Compression technology

Over the past three years, there has been a high level of take up of HDTV over multiple platforms. MPEG-4 AVC has largely replaced MPEG-2 in the distribution of HDTV via satellite to the home. IPTV has also used HD as a differentiator in its market entry strategy. In addition, several local channels in the United States are now gathering and transmitting news programming in HD. These factors, including the increasing international adoption of HD, have led to an increased demand for HD content.

With current forecasted consumer demands pointing toward even more bandwidth-hungry HD applications and screen capabilities now predominantly achieving full resolution, the requirement for multiple HD formats will grow. Operators are seeking a solution that enables them to acquire high-definition content across their current networks without significant change in costs.

MPEG-4 AVC is increasingly being seen as enabling technology that can meet these goals. In previous applications, it has been applied at low bit rate implementations whereas in the future, it will penetrate contribution networks.

Technology

It was initially assumed that the major benefits of MPEG-4 AVC were to be found at the low bit rate end of the spectrum. However, recent research has shown that there are significant gains to be found at higher bit rates.

Figure 1 shows the major savings available below 10Mb/s. The region of least gain appears around 20Mb/s, and there are increasing gains above the 20Mb/s operating point.

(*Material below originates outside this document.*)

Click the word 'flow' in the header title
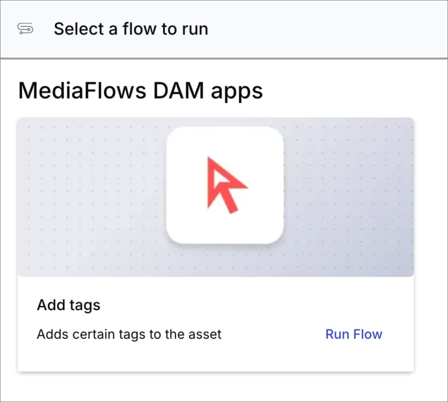Image resolution: width=448 pixels, height=402 pixels. (x=136, y=29)
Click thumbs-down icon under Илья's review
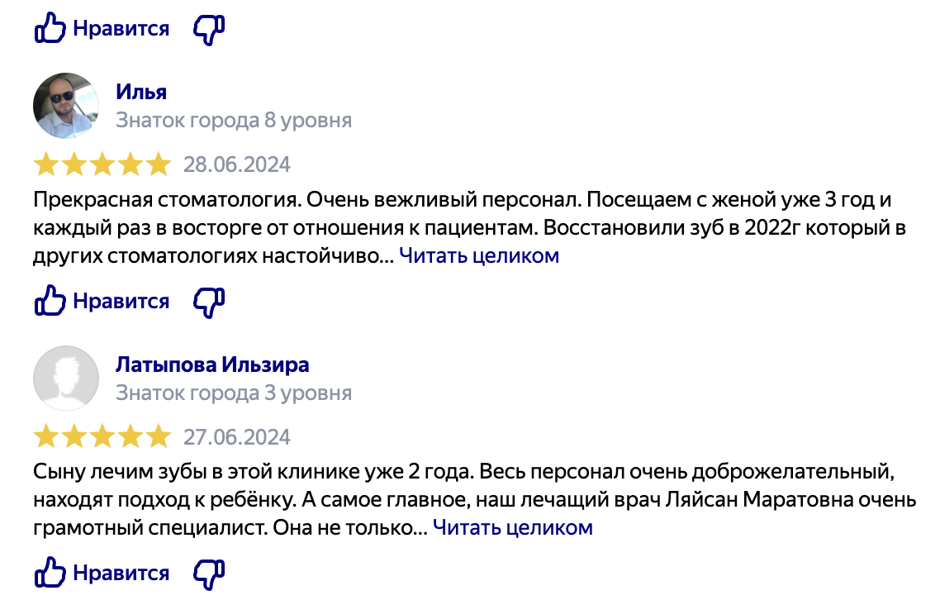Image resolution: width=940 pixels, height=600 pixels. click(208, 302)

The coding gain of MPEG-4 AVC can be attributed to a number of new coding tools that are not available in MPEG-2. These include:

nine 4 × 4 intra-prediction modes;
four 16 × 16 intra-prediction modes;
seven inter-prediction modes from 16 × 16 down to 4 × 4 block sizes;
a quarter pel motion compensation;
advanced bidirectional pictures;
motion compensation from outside of the picture;
multiple reference pictures;
integer transformation;
in-loop deblocking filter; and
context-based adaptive binary arithmetic coding (CABAC).

The importance of 4:2:2 video compression

Traditionally, contribution applications have demanded 4:2:2 MPEG-2 video compression. This prevents the need to repeatedly down-sample and up-sample the chroma channels. Mismatches in spatial positioning of the chroma filters and/or soft filter roll-offs can significantly degrade the chroma quality.

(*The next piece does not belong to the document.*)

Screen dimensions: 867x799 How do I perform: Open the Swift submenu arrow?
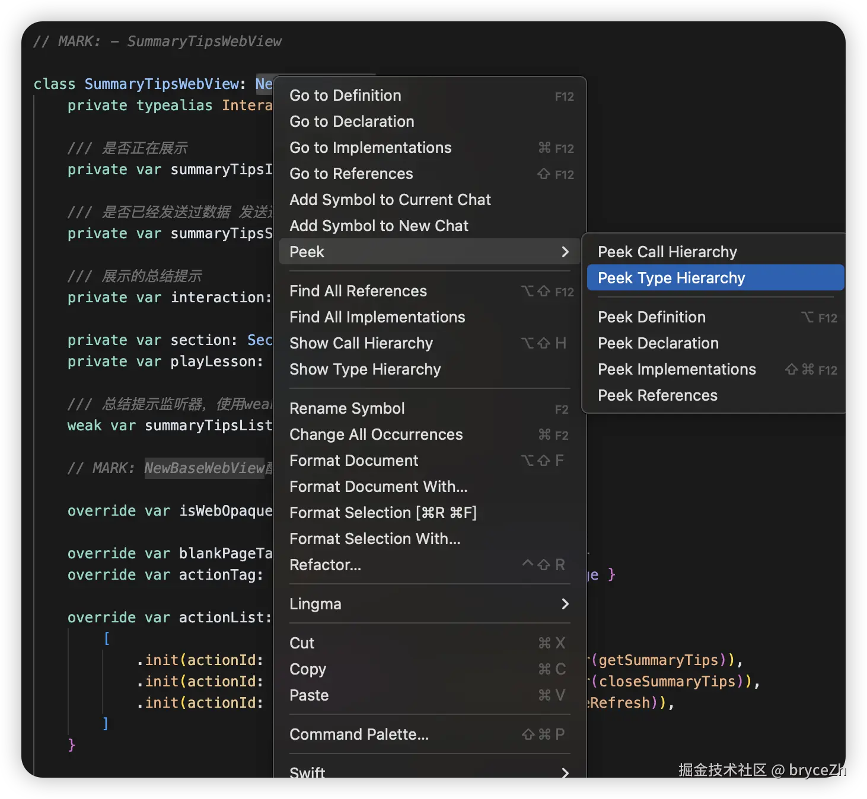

In addition, repeated concatenation of video encoding processes can impede compression performance through the later stages in the delivery chain of content reaching the consumer. Therefore, preserving optimum video quality is desirable from the very first stage of content acquisition.

Furthermore, 10-bit 4:2:2 is the most commonly used studio and production format. Therefore, from a compression efficiency prospective, it is important to know at what bit rate the picture quality of 10-bit 4:2:2 would be noticeably better than 8-bit 4:2:2.

Levels, profiles and operating points

ISO/IEC 14496-10, otherwise known as MPEG-4 AVC, defines a number of profiles applicable to video conferencing, broadcast and streaming applications:

The Baseline Profile is mainly intended for video conferencing and streaming to mobile devices. Its simplistic applications mean that it does not support bidirectional frames, interlace or CABAC entropy encoding.
The Main Profile is most widely used for HD and SD broadcasting applications. It allows bidirectionally predicted frames with two direct modes (spatial and temporal) and weighted predictions. Furthermore, it supports all interlace coding tools including picture-adaptive field/frame coding (PAFF) and macroblock-adaptive field/frame coding (MBAFF) as well as CABAC.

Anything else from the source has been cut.